Records from a data source:
== Segment start ==

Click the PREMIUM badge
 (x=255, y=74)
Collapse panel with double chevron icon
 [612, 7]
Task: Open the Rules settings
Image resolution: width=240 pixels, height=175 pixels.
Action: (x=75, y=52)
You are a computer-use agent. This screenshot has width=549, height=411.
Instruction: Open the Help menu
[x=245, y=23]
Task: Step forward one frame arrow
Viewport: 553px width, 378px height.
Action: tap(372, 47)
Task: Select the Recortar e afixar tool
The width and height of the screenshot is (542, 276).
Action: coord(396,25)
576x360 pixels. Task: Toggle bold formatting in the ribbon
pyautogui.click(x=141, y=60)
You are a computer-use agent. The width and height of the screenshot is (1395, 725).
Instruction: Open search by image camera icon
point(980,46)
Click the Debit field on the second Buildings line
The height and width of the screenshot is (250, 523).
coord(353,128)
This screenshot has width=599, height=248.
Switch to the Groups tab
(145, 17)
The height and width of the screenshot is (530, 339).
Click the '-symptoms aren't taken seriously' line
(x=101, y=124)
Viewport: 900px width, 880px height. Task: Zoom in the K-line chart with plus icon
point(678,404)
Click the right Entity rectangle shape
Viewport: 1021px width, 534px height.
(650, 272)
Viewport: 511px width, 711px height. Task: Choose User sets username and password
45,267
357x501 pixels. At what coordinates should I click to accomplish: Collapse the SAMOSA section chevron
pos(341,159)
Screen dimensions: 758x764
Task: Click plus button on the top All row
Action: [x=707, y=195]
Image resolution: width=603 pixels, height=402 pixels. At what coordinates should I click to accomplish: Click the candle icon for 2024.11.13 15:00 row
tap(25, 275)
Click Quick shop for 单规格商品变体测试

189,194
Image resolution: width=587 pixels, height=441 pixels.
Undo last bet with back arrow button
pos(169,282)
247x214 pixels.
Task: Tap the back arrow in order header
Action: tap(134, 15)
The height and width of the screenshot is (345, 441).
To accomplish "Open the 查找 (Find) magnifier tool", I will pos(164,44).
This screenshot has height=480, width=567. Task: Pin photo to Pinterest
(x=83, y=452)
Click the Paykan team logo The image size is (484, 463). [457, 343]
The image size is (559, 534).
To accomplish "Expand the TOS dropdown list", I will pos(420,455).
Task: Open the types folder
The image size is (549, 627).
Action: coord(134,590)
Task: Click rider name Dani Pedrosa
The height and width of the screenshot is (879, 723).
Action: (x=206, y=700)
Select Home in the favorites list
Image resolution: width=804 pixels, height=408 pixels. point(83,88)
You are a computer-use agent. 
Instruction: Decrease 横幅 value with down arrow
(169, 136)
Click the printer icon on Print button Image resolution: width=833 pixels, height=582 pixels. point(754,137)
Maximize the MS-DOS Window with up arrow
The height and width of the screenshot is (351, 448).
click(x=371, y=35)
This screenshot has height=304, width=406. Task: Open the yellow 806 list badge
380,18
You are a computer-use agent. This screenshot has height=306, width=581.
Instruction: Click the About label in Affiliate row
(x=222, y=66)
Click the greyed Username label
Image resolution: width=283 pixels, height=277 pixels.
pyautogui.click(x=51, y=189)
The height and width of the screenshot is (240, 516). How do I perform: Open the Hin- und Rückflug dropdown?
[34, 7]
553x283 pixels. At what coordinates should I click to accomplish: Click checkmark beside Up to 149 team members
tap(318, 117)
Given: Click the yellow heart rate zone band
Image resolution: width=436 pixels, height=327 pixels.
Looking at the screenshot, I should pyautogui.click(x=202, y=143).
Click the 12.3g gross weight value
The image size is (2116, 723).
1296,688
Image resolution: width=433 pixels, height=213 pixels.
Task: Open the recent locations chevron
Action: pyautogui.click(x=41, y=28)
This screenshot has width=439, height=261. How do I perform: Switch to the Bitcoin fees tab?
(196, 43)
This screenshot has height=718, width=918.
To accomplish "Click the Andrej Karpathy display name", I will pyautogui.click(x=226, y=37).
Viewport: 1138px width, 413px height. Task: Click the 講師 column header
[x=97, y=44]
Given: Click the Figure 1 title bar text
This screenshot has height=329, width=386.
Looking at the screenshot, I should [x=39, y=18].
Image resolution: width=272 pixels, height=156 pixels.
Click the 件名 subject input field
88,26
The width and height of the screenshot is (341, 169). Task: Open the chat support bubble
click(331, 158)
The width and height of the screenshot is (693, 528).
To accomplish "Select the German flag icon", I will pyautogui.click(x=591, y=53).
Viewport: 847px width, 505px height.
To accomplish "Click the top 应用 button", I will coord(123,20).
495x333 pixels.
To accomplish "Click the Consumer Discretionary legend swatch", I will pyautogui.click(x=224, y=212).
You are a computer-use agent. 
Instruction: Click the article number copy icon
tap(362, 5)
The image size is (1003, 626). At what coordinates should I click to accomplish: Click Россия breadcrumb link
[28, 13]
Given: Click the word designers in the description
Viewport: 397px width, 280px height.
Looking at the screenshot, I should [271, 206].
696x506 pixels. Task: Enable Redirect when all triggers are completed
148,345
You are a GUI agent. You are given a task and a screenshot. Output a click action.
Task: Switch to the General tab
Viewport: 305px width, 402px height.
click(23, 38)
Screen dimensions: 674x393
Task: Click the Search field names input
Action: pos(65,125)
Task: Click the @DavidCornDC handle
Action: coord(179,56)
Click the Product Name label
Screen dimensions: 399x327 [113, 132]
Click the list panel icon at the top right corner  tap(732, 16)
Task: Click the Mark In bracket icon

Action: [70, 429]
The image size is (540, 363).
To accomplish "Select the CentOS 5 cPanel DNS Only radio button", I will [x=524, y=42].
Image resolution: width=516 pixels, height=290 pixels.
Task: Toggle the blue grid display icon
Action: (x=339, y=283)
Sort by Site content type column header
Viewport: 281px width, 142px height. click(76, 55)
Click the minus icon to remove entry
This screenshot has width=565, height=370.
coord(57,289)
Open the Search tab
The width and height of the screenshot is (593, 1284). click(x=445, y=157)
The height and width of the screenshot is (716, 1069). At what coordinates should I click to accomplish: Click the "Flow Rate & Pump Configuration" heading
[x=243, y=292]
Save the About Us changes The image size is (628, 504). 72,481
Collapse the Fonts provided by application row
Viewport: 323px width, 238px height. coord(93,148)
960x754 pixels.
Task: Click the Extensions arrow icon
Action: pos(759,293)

== Segment end ==

An exact transcription of all the records is required.

● YOUR RESPONSE:
Click the PREMIUM badge
 (x=255, y=74)
Collapse panel with double chevron icon
 [612, 7]
Task: Open the Rules settings
Image resolution: width=240 pixels, height=175 pixels.
Action: (x=75, y=52)
You are a computer-use agent. This screenshot has width=549, height=411.
Instruction: Open the Help menu
[x=245, y=23]
Task: Step forward one frame arrow
Viewport: 553px width, 378px height.
Action: tap(372, 47)
Task: Select the Recortar e afixar tool
The width and height of the screenshot is (542, 276).
Action: coord(396,25)
576x360 pixels. Task: Toggle bold formatting in the ribbon
pyautogui.click(x=141, y=60)
You are a computer-use agent. The width and height of the screenshot is (1395, 725).
Instruction: Open search by image camera icon
point(980,46)
Click the Debit field on the second Buildings line
The height and width of the screenshot is (250, 523).
coord(353,128)
This screenshot has width=599, height=248.
Switch to the Groups tab
(145, 17)
The height and width of the screenshot is (530, 339).
Click the '-symptoms aren't taken seriously' line
(x=101, y=124)
Viewport: 900px width, 880px height. Task: Zoom in the K-line chart with plus icon
point(678,404)
Click the right Entity rectangle shape
Viewport: 1021px width, 534px height.
(650, 272)
Viewport: 511px width, 711px height. Task: Choose User sets username and password
45,267
357x501 pixels. At what coordinates should I click to accomplish: Collapse the SAMOSA section chevron
pos(341,159)
Screen dimensions: 758x764
Task: Click plus button on the top All row
Action: [x=707, y=195]
Image resolution: width=603 pixels, height=402 pixels. At what coordinates should I click to accomplish: Click the candle icon for 2024.11.13 15:00 row
tap(25, 275)
Click Quick shop for 单规格商品变体测试

189,194
Image resolution: width=587 pixels, height=441 pixels.
Undo last bet with back arrow button
pos(169,282)
247x214 pixels.
Task: Tap the back arrow in order header
Action: tap(134, 15)
The height and width of the screenshot is (345, 441).
To accomplish "Open the 查找 (Find) magnifier tool", I will pos(164,44).
This screenshot has height=480, width=567. Task: Pin photo to Pinterest
(x=83, y=452)
Click the Paykan team logo The image size is (484, 463). [457, 343]
The image size is (559, 534).
To accomplish "Expand the TOS dropdown list", I will pos(420,455).
Task: Open the types folder
The image size is (549, 627).
Action: coord(134,590)
Task: Click rider name Dani Pedrosa
The height and width of the screenshot is (879, 723).
Action: (x=206, y=700)
Select Home in the favorites list
Image resolution: width=804 pixels, height=408 pixels. point(83,88)
You are a computer-use agent. 
Instruction: Decrease 横幅 value with down arrow
(169, 136)
Click the printer icon on Print button Image resolution: width=833 pixels, height=582 pixels. point(754,137)
Maximize the MS-DOS Window with up arrow
The height and width of the screenshot is (351, 448).
click(x=371, y=35)
This screenshot has height=304, width=406. Task: Open the yellow 806 list badge
380,18
You are a computer-use agent. This screenshot has height=306, width=581.
Instruction: Click the About label in Affiliate row
(x=222, y=66)
Click the greyed Username label
Image resolution: width=283 pixels, height=277 pixels.
pyautogui.click(x=51, y=189)
The height and width of the screenshot is (240, 516). How do I perform: Open the Hin- und Rückflug dropdown?
[34, 7]
553x283 pixels. At what coordinates should I click to accomplish: Click checkmark beside Up to 149 team members
tap(318, 117)
Given: Click the yellow heart rate zone band
Image resolution: width=436 pixels, height=327 pixels.
Looking at the screenshot, I should pyautogui.click(x=202, y=143).
Click the 12.3g gross weight value
The image size is (2116, 723).
1296,688
Image resolution: width=433 pixels, height=213 pixels.
Task: Open the recent locations chevron
Action: pyautogui.click(x=41, y=28)
This screenshot has width=439, height=261. How do I perform: Switch to the Bitcoin fees tab?
(196, 43)
This screenshot has height=718, width=918.
To accomplish "Click the Andrej Karpathy display name", I will pyautogui.click(x=226, y=37).
Viewport: 1138px width, 413px height. Task: Click the 講師 column header
[x=97, y=44]
Given: Click the Figure 1 title bar text
This screenshot has height=329, width=386.
Looking at the screenshot, I should [x=39, y=18].
Image resolution: width=272 pixels, height=156 pixels.
Click the 件名 subject input field
88,26
The width and height of the screenshot is (341, 169). Task: Open the chat support bubble
click(331, 158)
The width and height of the screenshot is (693, 528).
To accomplish "Select the German flag icon", I will pyautogui.click(x=591, y=53).
Viewport: 847px width, 505px height.
To accomplish "Click the top 应用 button", I will coord(123,20).
495x333 pixels.
To accomplish "Click the Consumer Discretionary legend swatch", I will pyautogui.click(x=224, y=212).
You are a computer-use agent. 
Instruction: Click the article number copy icon
tap(362, 5)
The image size is (1003, 626). At what coordinates should I click to accomplish: Click Россия breadcrumb link
[28, 13]
Given: Click the word designers in the description
Viewport: 397px width, 280px height.
Looking at the screenshot, I should [271, 206].
696x506 pixels. Task: Enable Redirect when all triggers are completed
148,345
You are a GUI agent. You are given a task and a screenshot. Output a click action.
Task: Switch to the General tab
Viewport: 305px width, 402px height.
click(23, 38)
Screen dimensions: 674x393
Task: Click the Search field names input
Action: pos(65,125)
Task: Click the @DavidCornDC handle
Action: coord(179,56)
Click the Product Name label
Screen dimensions: 399x327 [113, 132]
Click the list panel icon at the top right corner  tap(732, 16)
Task: Click the Mark In bracket icon

Action: [70, 429]
The image size is (540, 363).
To accomplish "Select the CentOS 5 cPanel DNS Only radio button", I will [x=524, y=42].
Image resolution: width=516 pixels, height=290 pixels.
Task: Toggle the blue grid display icon
Action: (x=339, y=283)
Sort by Site content type column header
Viewport: 281px width, 142px height. click(76, 55)
Click the minus icon to remove entry
This screenshot has width=565, height=370.
coord(57,289)
Open the Search tab
The width and height of the screenshot is (593, 1284). click(x=445, y=157)
The height and width of the screenshot is (716, 1069). At what coordinates should I click to accomplish: Click the "Flow Rate & Pump Configuration" heading
[x=243, y=292]
Save the About Us changes The image size is (628, 504). 72,481
Collapse the Fonts provided by application row
Viewport: 323px width, 238px height. coord(93,148)
960x754 pixels.
Task: Click the Extensions arrow icon
Action: pos(759,293)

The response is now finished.